= Colette St. Mary =

American evolutionary biologist

Colette Marie St. Mary is a professor and associate chair of the biology department at the University of Florida. Her research focuses include behavioral and evolutionary ecology, speciation, sexual selection, and evolutionary aspects of cancer. Working mainly with fish model organisms, St. Mary is also interested in marine fisheries management and reproduction and evolution in hatchery settings. St. Mary received her Bachelor's degree in Biology from Harvard Radcliffe College before earning her Ph.D from University of California, Santa Barbara in 1994. She is the first African-American woman to ever receive a Ph.D. in evolutionary biology in the United States. Her thesis was on the determinant of sex allocation patterns and maintenance of simultaneous hermaphroditism in the blue banded goby and zebra goby.

== Research focuses ==

=== The evolution of parental care ===
St. Mary's research into the evolution of parental care has caused a shift in the conceptual understanding of the evolution of prenatal care (in fishes). The previous theory proposed by evolutionary biologists is parental care comes at a tradeoff - by engaging in parental care for current offspring, males are decreasing the time and energy available for future mating events or survivorship. Thus it would be expected that not males who do not provide parental care would have increased lifetime reproductive success by fertilizing eggs from more females. This would suggest that males should invest in courtship rather than parental care; however this is not what is observed. Together with colleagues, St. Mary showed that in species with male-only parental care, females evaluate males based on their level of parental care, and that males show increased care in the presence of potential mates, suggesting that male parental care is subject to sexual selection as a result of female choice. More recently, studies of bi-parental care species like certain cichlid fish validated these data and showed that some parental care behaviors function to increase both survival of offspring and mating success.

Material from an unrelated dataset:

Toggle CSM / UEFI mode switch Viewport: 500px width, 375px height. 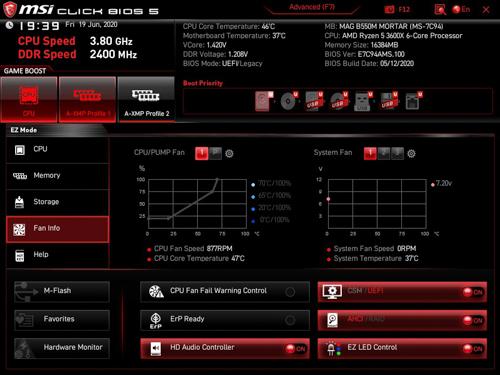(473, 292)
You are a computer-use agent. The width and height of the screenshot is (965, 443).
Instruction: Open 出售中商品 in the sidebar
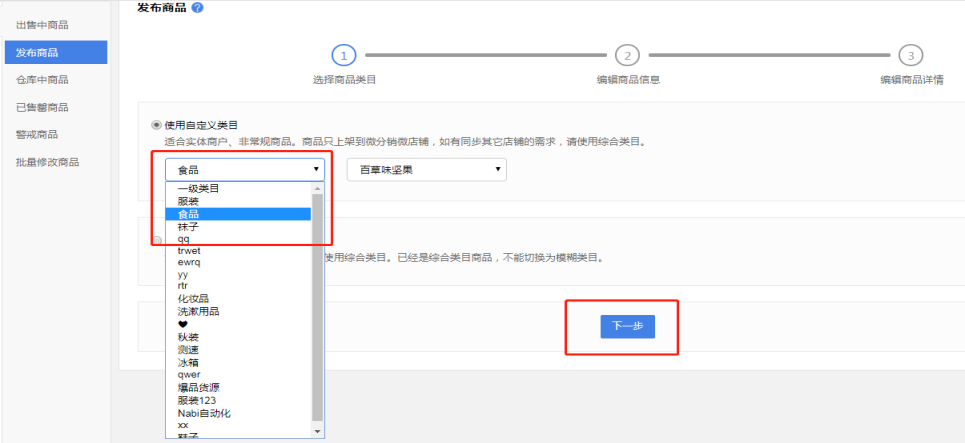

=== Evolution, behavior, and conservation ===
St. Mary has also collaborated on the study of the effect of agriculture (and agricultural contaminants) on gonadal form and function in the giant cane toad Bufo marinus (also known as Rhinella marina), which found that toads living on land used for agriculture had increased incidences of gonadal abnormalities and intersex gonads. Males were feminized or demasculinized with altered testosterone levels corresponding to the level of agricultural land use. She also helped publish another study of the giant toad species which demonstrated reduced spermatogenesis in toads living in agricultural areas due to endocrine disrupting chemicals. Other studies authored in this field include the ecological determinants of settlement choice in coral reef fish larvae, and the effects of hatchery rearing of Florida largemouth bass.

=== Autotomy ===
St. Mary has also contributed significantly to the field of autotomy. Though a behavior that has evolved repeatedly - seen in crabs, lizards, crickets, and more, the evolutionary pressure behind limb loss is not well understood. The loss of a limb exposes an organism to significant costs - loss of blood or body fluid, risk of infection, and the loss of that limb function, which could affect reproductive success. However, she and her colleagues have demonstrated that in some cases self-autotomy can reduce the cost of injury or allow the organism to escape predation, confirming two popular theories behind the practice. While autotomy for escaping predators is relatively widely accepted, limb loss as a method to reduce the survival cost injury is a novel feature first demonstrated by Dr. St. Mary et al. By autotomizing at a preformed breakage plane the organism can reduce the survival cost of the injury.